### Records
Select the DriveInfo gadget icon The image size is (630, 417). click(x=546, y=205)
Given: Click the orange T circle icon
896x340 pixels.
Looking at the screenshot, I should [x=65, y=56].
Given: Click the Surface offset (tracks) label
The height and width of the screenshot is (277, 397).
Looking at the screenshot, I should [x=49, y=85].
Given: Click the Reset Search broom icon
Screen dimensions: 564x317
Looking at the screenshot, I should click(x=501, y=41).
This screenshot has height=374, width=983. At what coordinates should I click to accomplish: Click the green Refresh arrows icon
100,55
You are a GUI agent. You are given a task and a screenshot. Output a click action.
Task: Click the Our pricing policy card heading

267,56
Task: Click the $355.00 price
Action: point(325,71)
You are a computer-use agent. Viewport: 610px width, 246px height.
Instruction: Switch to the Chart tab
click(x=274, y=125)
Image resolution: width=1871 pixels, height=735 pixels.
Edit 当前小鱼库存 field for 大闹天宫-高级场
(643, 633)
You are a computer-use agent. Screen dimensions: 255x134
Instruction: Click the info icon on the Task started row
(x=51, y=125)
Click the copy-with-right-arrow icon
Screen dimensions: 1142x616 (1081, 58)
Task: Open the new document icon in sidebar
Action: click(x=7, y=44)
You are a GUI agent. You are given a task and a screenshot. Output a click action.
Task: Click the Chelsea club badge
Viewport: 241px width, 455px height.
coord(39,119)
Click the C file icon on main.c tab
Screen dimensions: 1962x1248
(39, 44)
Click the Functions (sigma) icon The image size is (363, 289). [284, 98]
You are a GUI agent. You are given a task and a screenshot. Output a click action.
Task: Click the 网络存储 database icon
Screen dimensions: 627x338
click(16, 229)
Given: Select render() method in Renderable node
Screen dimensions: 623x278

### Exercise aim
Update the rows from the line containing "Click the C file icon on main.c tab" through the end of the rows, changing "Screen dimensions" to "Resolution" and leaving everything else untouched.

### Output of the task
Click the C file icon on main.c tab
Resolution: 1962x1248
(39, 44)
Click the Functions (sigma) icon The image size is (363, 289). [284, 98]
You are a GUI agent. You are given a task and a screenshot. Output a click action.
Task: Click the 网络存储 database icon
Resolution: 627x338
click(16, 229)
Given: Select render() method in Renderable node
Resolution: 623x278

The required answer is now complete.